The PlayStation Vita: New Life For Gaming Handhelds?
It’s easy to be skeptical about the PlayStation Vita. “Vita” means life, which is an optimistic name for Sony’s new handheld gaming system. You don’t need to crunch any numbers to see how smartphones are slowly strangling the life out of portable gaming consoles. Just look around the subway or airport next time you’re in transit and compare the number of Nintendo DSs or Sony PSPs you see to smartphones and tablets. Even kids, the stalwarts of the handheld realm, are increasingly glued to their parents’ iPhones, hooked on Angry Birds and Doodle Jump.
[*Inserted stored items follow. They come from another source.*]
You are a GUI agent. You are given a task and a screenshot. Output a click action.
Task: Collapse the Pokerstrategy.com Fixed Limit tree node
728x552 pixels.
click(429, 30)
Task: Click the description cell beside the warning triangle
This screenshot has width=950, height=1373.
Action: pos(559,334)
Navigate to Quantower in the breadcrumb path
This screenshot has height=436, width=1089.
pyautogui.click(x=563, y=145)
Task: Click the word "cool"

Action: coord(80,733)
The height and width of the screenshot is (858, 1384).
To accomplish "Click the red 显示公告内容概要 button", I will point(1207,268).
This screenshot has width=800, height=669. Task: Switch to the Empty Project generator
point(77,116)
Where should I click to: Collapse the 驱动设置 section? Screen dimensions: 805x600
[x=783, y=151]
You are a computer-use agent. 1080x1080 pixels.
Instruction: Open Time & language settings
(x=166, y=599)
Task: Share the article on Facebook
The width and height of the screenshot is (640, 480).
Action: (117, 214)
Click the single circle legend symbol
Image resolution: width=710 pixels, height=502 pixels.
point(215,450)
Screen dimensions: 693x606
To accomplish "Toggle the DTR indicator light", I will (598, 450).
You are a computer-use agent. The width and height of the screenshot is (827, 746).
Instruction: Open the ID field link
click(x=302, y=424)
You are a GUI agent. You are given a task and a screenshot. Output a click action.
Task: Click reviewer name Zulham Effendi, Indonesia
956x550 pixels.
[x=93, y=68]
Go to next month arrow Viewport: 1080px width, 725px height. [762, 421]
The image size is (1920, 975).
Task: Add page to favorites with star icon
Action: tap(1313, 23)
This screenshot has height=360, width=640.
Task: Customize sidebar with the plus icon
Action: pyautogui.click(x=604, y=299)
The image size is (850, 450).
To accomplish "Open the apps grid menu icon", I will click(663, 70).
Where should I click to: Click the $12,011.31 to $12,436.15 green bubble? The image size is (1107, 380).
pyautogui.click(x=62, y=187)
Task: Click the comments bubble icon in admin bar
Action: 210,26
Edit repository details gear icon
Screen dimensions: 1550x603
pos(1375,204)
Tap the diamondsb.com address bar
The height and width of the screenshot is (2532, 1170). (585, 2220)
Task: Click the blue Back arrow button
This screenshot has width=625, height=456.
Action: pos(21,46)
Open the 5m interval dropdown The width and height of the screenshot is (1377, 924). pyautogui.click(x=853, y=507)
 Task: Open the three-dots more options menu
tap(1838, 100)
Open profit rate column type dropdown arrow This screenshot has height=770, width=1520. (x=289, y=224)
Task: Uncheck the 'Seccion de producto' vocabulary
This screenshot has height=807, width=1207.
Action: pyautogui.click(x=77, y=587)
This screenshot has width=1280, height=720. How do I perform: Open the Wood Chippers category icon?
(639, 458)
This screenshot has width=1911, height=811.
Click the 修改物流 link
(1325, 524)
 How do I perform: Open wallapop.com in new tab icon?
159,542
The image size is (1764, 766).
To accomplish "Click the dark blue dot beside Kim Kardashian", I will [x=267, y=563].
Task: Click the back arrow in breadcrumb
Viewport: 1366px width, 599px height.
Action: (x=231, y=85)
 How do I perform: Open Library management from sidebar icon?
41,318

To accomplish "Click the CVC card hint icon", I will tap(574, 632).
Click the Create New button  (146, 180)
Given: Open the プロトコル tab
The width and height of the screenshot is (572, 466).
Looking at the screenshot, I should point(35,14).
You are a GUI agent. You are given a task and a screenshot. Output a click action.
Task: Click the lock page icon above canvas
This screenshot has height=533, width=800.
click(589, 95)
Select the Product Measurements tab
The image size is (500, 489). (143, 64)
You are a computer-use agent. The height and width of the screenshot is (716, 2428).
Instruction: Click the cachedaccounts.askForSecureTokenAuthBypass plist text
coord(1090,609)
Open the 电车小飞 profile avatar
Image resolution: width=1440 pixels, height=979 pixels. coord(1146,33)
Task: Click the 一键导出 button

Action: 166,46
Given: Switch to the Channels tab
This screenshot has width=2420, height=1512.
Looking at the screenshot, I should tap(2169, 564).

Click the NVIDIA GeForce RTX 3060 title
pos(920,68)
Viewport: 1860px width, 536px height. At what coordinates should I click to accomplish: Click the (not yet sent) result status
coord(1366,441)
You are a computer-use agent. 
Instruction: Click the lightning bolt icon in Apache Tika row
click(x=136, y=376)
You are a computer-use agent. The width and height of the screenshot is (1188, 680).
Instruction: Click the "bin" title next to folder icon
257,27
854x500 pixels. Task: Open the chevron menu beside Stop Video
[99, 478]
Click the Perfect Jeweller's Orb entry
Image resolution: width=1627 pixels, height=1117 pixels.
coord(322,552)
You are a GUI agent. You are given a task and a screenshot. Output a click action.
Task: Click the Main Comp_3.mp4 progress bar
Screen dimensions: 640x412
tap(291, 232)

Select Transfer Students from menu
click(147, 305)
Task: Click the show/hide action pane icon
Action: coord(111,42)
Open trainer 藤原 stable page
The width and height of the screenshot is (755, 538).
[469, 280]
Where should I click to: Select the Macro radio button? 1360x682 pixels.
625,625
In a way the Vita is already a dinosaur, a $300 instant relic from a time when handheld gaming consoles existed in blissful isolation and mobile phones were merely how people who wore suits for a living talked to one another. It seems like Sony might even think this way, considering how lightly they’ve promoted the Vita’s launch. For weeks leading up to the official release the only television commercials touting the Vita were for a Taco Bell contest and not for the system itself. In the ad, a frightening digital homunculus based on Boston Red Sox first baseman Adrian Gonzalez struggles to steal a piping hot box of Z-grade synthetic Mexican food away from a menagerie of PlayStation characters. It’s a commercial for nightmares.
The problem facing portable gaming systems is that, no matter how many other things they can do, they still exist almost exclusively for gaming. Games are the only reason to buy a Nintendo 3DS or a Vita. Our phones, a mandatory part of modern-day life, can do all the other things a Vita can, like download music, stream movies and swallow up our free time with Twitter and Facebook. But those phones can also play games as beautiful as Infinity Blade II. They can monopolize our time with easily understood but endlessly enjoyable diversions like Jetpack Joyride. They can help us relive our past with ports of classics like Final Fantasy Tactics and Sonic the Hedgehog CD. On the surface the only thing a gaming handheld has over a phone are buttons and a joystick or two.
We’re in the middle of a massive change in how we consume our media. These omnipresent digital devices are rewriting how we receive information, and thus rewriting how we interact with culture on the most basic levels. Print has been withering away for years, and tablets might strike the killing blow. How can gaming handhelds, with their high price tags, expensive games and overpriced peripherals ($99 for a 32 GB Vita memory card?), avoid the same fate? Launching the Vita in 2012 is almost like launching a new nationwide newspaper that costs three bucks a copy.